Bane fez o que o Joker nunca havia conseguido: derrotar totalmente o Cavaleiro das Trevas, extenuando-o para
lá dos limites da capacidade humana e acabando com a sua cruzada ao quebrar as
costas do herói e relegando-o a uma cadeira de rodas. Um começo auspicioso para
o personagem. Incapaz de prosseguir a sua missão, Batman escolhe um relativo desconhecido para continuar a sua missão,
um jovem de nome Jean Paul Valley,
discípulo da Ordem do Santo Dumas, munido
de um treino sobre-humano capaz de prosseguir o trabalho daquele que todos
consideravam insubstituível.
Numa época que
vinha na esteira de obras seminais como The
Dark Knight Returns de Frank Miller
e The Watchmen de Alan Moore e Dave Gibbons, a missão do herói parecia ter mudado. Não era
necessário apenas a boa vontade ao estilo escuteiro tão bem representada pelo Super-Homem, antes eram precisos homens
duros que matavam e incapacitavam. Jean
Paul Valley era um homem destes, violento, vingativo, capaz de fazer
justiça de forma brutal e assassina. Os artistas, que queriam provar que Batman era insubstituível, ou melhor,
que os valores clássicos dos super-heróis não estavam abertos a interpretações,
puseram-se em campo utilizando os clichés da altura (o uniforme do personagem é
um desses maiores clichés) e construíram uma saga que culminaria,
indubitavelmente, no regresso do original. Mas o que interessava era o caminho
até lá.

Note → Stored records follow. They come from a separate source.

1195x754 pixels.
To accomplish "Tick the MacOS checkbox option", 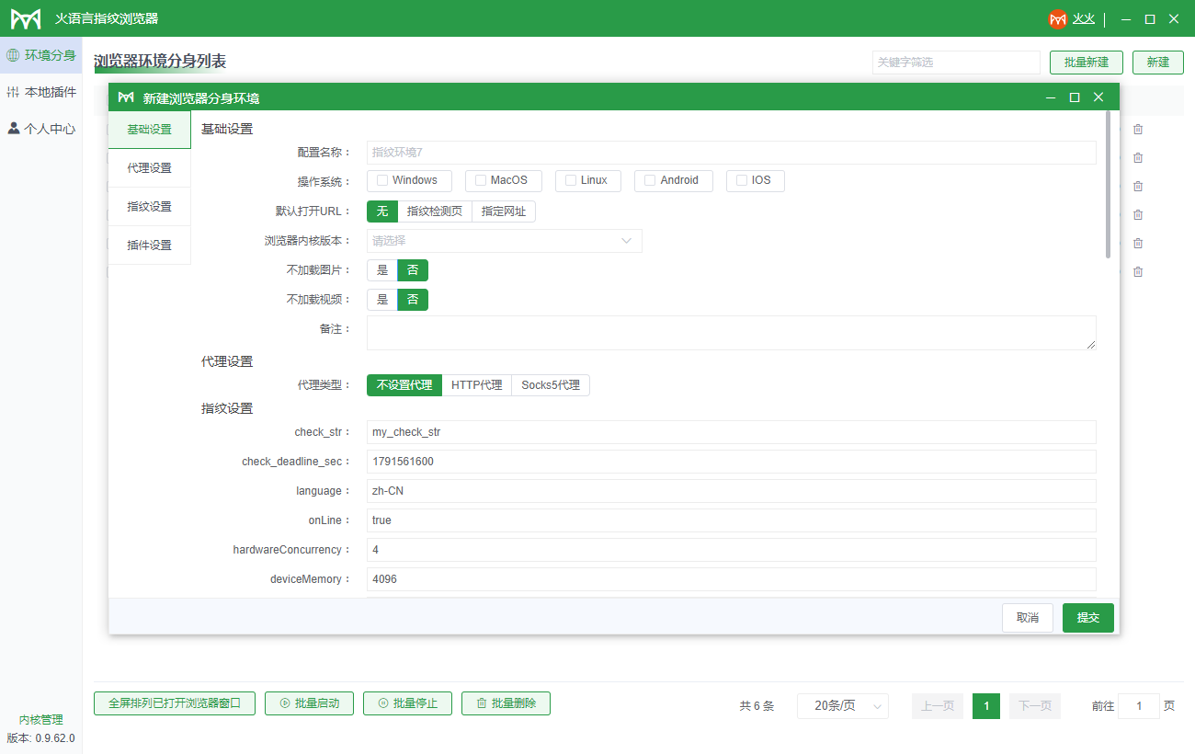I will (481, 180).
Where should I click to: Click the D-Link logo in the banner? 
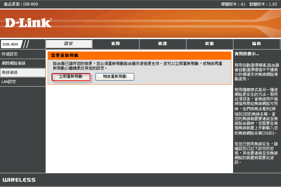(x=28, y=23)
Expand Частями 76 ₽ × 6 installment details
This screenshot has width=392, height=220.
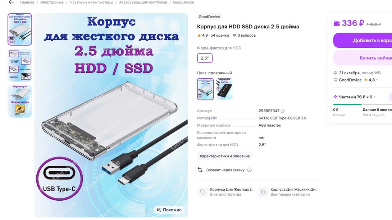click(x=355, y=97)
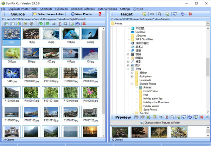Viewport: 211px width, 146px height.
Task: Expand the 996box folder node
Action: pos(132,72)
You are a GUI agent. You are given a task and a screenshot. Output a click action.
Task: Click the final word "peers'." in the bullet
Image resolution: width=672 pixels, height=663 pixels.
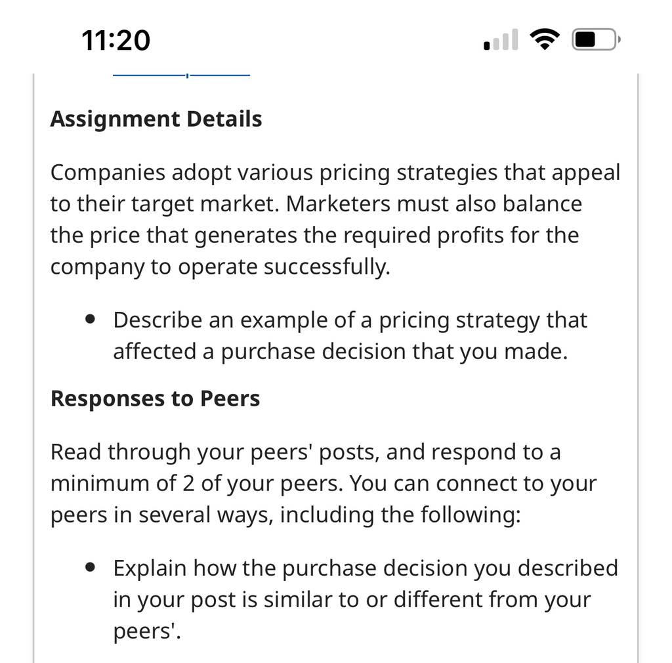tap(147, 631)
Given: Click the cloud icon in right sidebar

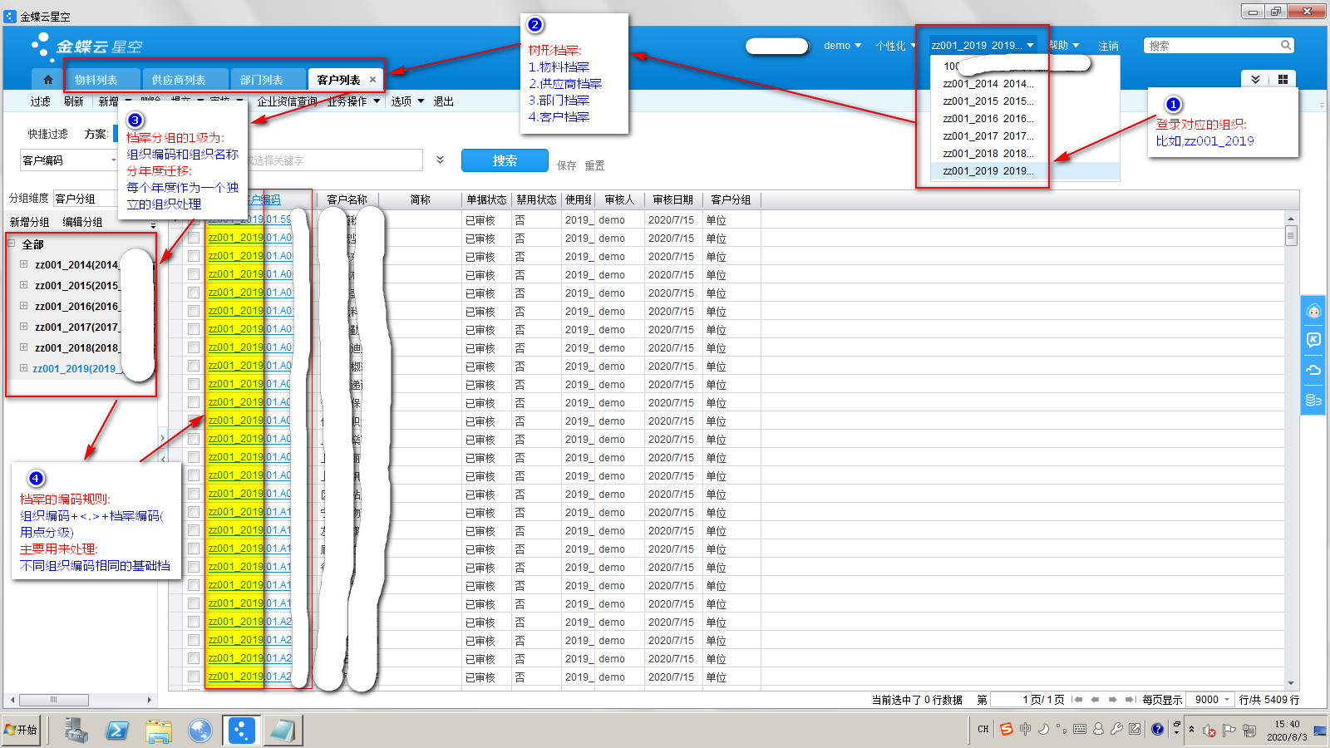Looking at the screenshot, I should 1313,370.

E que caminho.
A coleção em três
volumes que a DC Comics recentemente
fez de toda esta saga agrega aquele que me parece ser a esmagadora maioria dos
respetivos capítulos - não me dei ao trabalho de confirmar o que faltará mas, o
que quer que seja, não deverá ser verdadeiramente relevante. O formato não
poderia ser mais apropriado porque, em meras três gigantes leituras (cada tomo
tem cerca de 500 páginas), consegue ler-se, do princípio ao fim e sem
interrupções, todo o esforço em volta desta odisseia. Devo ter lido esta saga,
pela primeira vez, numas edições de formatinho brasileiras ou de versões
portuguesas das brasileiras, e o que lembro não é, de todo, agradável.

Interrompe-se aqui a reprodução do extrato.